M: İllaki bu konuyu konuşacağız. Yarın sabah kaçamayacaksın;) dedi ve bana sarılıp gözlerini kapattı. Bunu yaptığıma cidden inanamıyorum:) Konuyu açmak istemememin garip yanı da bir anda gelen cesaretimle Mark'ı benim öpmem.
Sabah...
Uyandığımda Mark'ı saçlarımın uçlarıyla oynarken buldum.
S: Günaydın.
M: Oo uyuyan güzel günaydın öğlen oldu neredeyse.
S:Ne!?
M: Herkes kahvaltısını etti ben dışında.  
S: Benim sevgilim beni mi beklemiş?
M: Hımm. Olabilir. Bence dışarıda kahvaltı edebiliriz, dedi aramızdaki mesafeyi biraz kapatarak. Açıkçası bunu yine tekrarlamak istemiyorum.
S: Bilmem. Biz kızlarla bugün-
O kelimeyi söylemek istemiyorum.
M: Siz kızlarla bugün?
S: Şeye girecektik.
M: Nereye?
S: Off Mark havuza işte!
M: Hee o mesele.
Evin içinde birden çınlama sesleri duyulmaya başladı. Şimdi kalkmazsam dünkü şey tekrarlanacak. Sevgili olabilir.z ama şuanda istemiyorum. Bir kapıya birde Mark'a bakmaya başladım.
M: Şey acaba o dünkü mesele biraz fazla güzel değil miydi?, dedi ve yaklaşmaya başladı. Tam bu sorada hayatımı kurtaran Ilgın ve Joey çifti ellerinde tencere ve tava takımıyla içeri daldılar.
S: Günaydın!
I: Ay bugün herkes çok uyuşuk. Celine ve Blake salonda klimanın karşısında oturuyorlar siz burda az kalsın ö-
Joey Mark'a göz kırparak Ilgın'ın sözünü kesti çünkü  Ilgın bazen bazı şeyleri hiç düşünmeden söyleyebiliyor.

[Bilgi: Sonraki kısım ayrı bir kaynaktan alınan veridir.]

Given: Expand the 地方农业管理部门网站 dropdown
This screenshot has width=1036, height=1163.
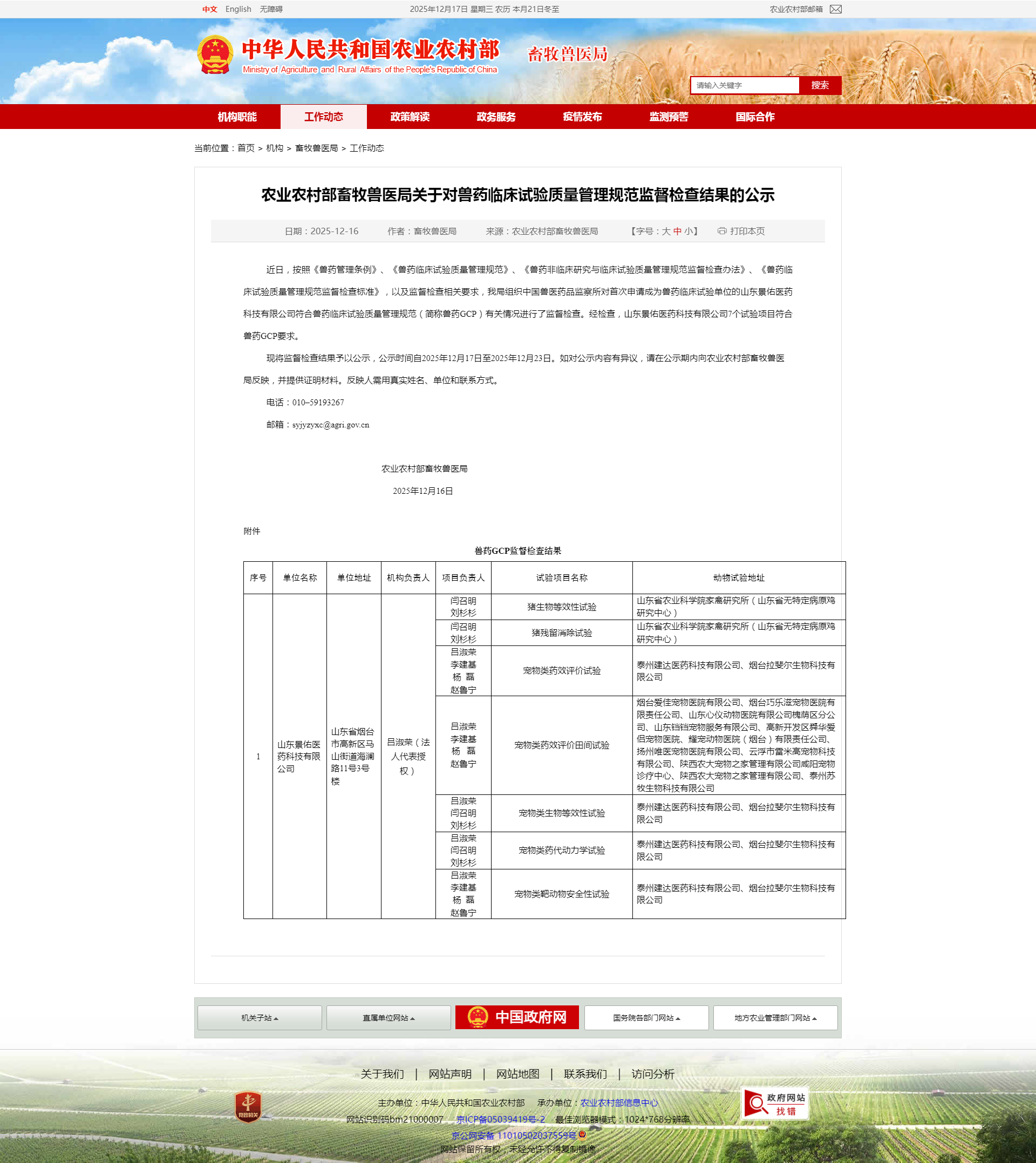Looking at the screenshot, I should pyautogui.click(x=775, y=1018).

J: Ölümüne uyuyosunuz. Değil mi?
I: Ahah. Tamam öyle olsun. Bu arada akşam havuz partisi var haberiniz olsun. Bir tek sizin haberiniz yok.
J: Bir şey sorabilir miyim şuan aklıma geldi? Sizin ve bizim evlerimiz sadece çitlerle ayrılıyor ve siz genelde arka bahçedeki mutfakla bağlantılı olan o küçük kırmızı kapıyı hep açık bırakırsınız. Yani eve girebiliriz.
I: Aa. Evet. Hadi gel bakalım.
Ilgın'dan:
Joeyle beraber evlerimizi ayıran çitlerin önüne gittik. Joey rahatça atladı ve yürümeye başladı.
I: Joey ben ne olacağım?
Komik bir şekilde duraksayıp geri döndü.
J: Iı tamam şey, sen azıcık kendini yukarı kaldır seni kucağıma alayım;)
Joey beni kaldırıp kucağına aldı sonunda arka bahçedeydik ama Joey beni yere indirmek yerine gözlerimin içine bakıp gülümsüyordu. Birkaç saniye sonra Celine ve Blake çifti camdan kafalarını çıkartıp bize bağırmaya başladılar.
B: Hey oraya nasıl geçtiniz?
C: Ilgın akşam için bana biraz-
I: Joey kapı!
Koşarak onlardan uzaklaştık. Ahahha. Kapının önüne geldiğimizde Joey kapıyı serçe parmağıyla itip bana baktı.
J: Bayanlar önden.
I: Oo baya havasız kalmış.
Joey ile beraber evin bütün pencerelerini açtık ve bavullarımızı almak için onların evine girdik. Bavullarla beraber dışarı çıkarken:
M: Oo nereye?
J: Konuşacağına yardım etsen?
M: Ha, evet tabi. Bu arada bir şey soracağım. Partiye kimleri çağırdınız.
I: Joey'in isteği üzerine! "Lexi" -
J: Jacob ve Brandon.
C: Hunter'ın kardeşi Brandon mı?!
B: Evet aşkım ama merak etme:) Brandon Hunter gibi değildir;)
C: Umarım. Sonunda KENDİ evimize girebilmiştik! Kızlarla eşyalarımızı odalarımıza yerleştirdik.
S: Kızlar ben parti için malzeme almaya gideceğim.
Evin bütün camları açık olduğu için Blake, Sude'nin dedikleri üzerine bize bağırmaya başladı.
B: Hayır! Sen gitmeyeceksin. Ben ve Celine "beraber" gideceğiz.
C: Iı peki.
B: Hadi o zaman.
Celine'den:
En son yemeğe gittiğimiz akşamdan dolayı Blake'in arabasına binmek istemiyorum. Her ne kadar çok romantik şeyler yaşamamız normal olsa da ben daha pek hazır hissetmiyorum. Bunun üzerine Blake'e:
C: Aşkım benim acaba yürüyerek mi gitsek?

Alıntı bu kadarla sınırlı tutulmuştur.